Flash forward to the present day. After a long time I finally figured out that this porridge is made with סולת - a coarse semolina that you buy in the flour aisle, not the breakfast cereal aisle, which is why it took me so long to find it. I bought it in the only size available - a 1 kg bag. Turns out, though, making a large portion of diysa only requires like 1/3 a cup of solet. In other words, I had to find some other uses for the stuff.
Enter solet bread and solet cake. In both cases, I made sure to google recipes in Hebrew, to avoid confusion with the fine milled semolina that people use for pasta making. Solet cake is a traditional Israeli dessert, and recipes abound. Solet bread is less common, but there were still a number of recipes I could choose from, based on which worked best with the ingredients I had around the house.
For the bread, I chose a sweet, enriched recipe. The dough included eggs and honey, and a mixture of solet and regular flour. It was a bad recipe; the final dough was excessively sticky and I had to add in a bunch more flour until it attained proper bread dough consistency. Oh, and I cut my flour with gluten, as I am wont to do when breadmaking.

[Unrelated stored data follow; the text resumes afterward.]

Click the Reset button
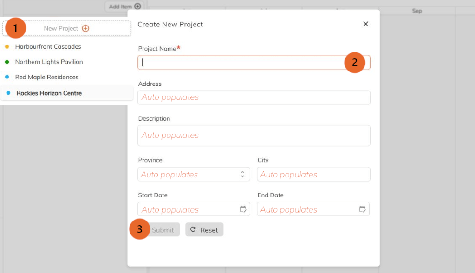The height and width of the screenshot is (273, 475). (x=204, y=229)
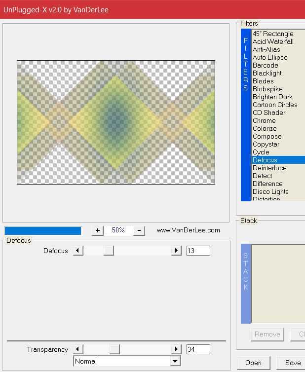Image resolution: width=305 pixels, height=372 pixels.
Task: Click the Defocus slider thumb
Action: coord(109,251)
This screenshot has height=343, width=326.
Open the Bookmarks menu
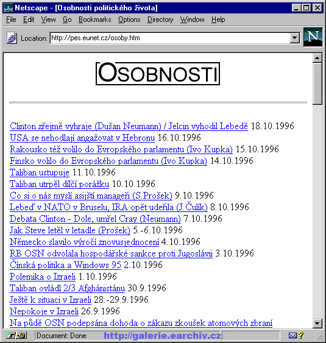point(94,19)
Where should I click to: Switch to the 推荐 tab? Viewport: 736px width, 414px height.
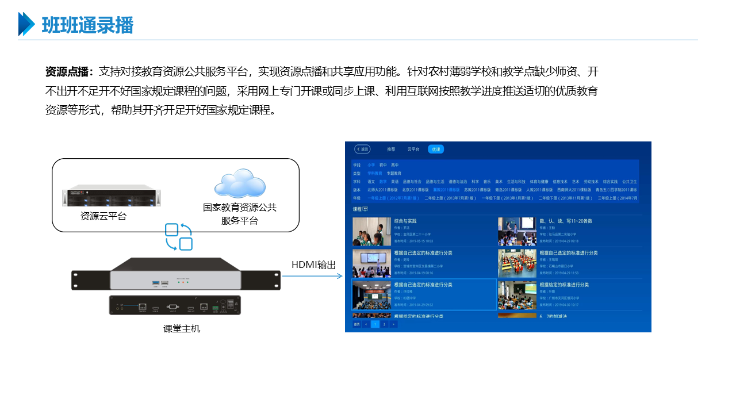391,150
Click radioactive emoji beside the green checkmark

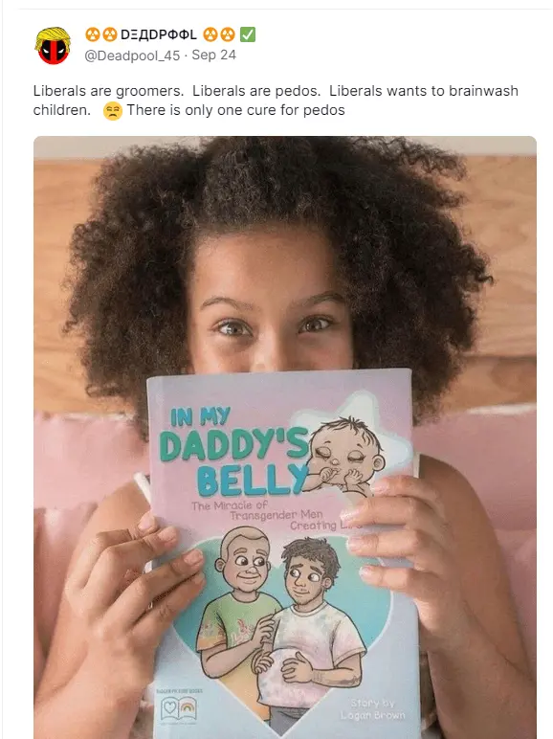click(228, 34)
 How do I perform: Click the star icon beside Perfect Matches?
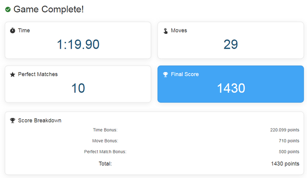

Despite the bad recipe, the final product was very satisfying. The crust was toasty and crunchy, while the interior was soft, and slightly sweet. The bread lasted a while, making good sandwiches but even better toast. The sandwich pictured above is a spicy tuna sandwich - tuna salad mixed with hot sauce. Oh man. Make this sandwich...
I don't have the recipe for the cake but, again, they can easily be found online, and are all pretty much the same. The defining feature of a solet cake is the syrup that's poured over it after it comes out of the oven. Orange syrups are common, but we based ours on date syrup, giving dark, bittersweet caramel flavors to the cake. The cake itself is similar to a corn muffin - a dense, rich, crumbly texture.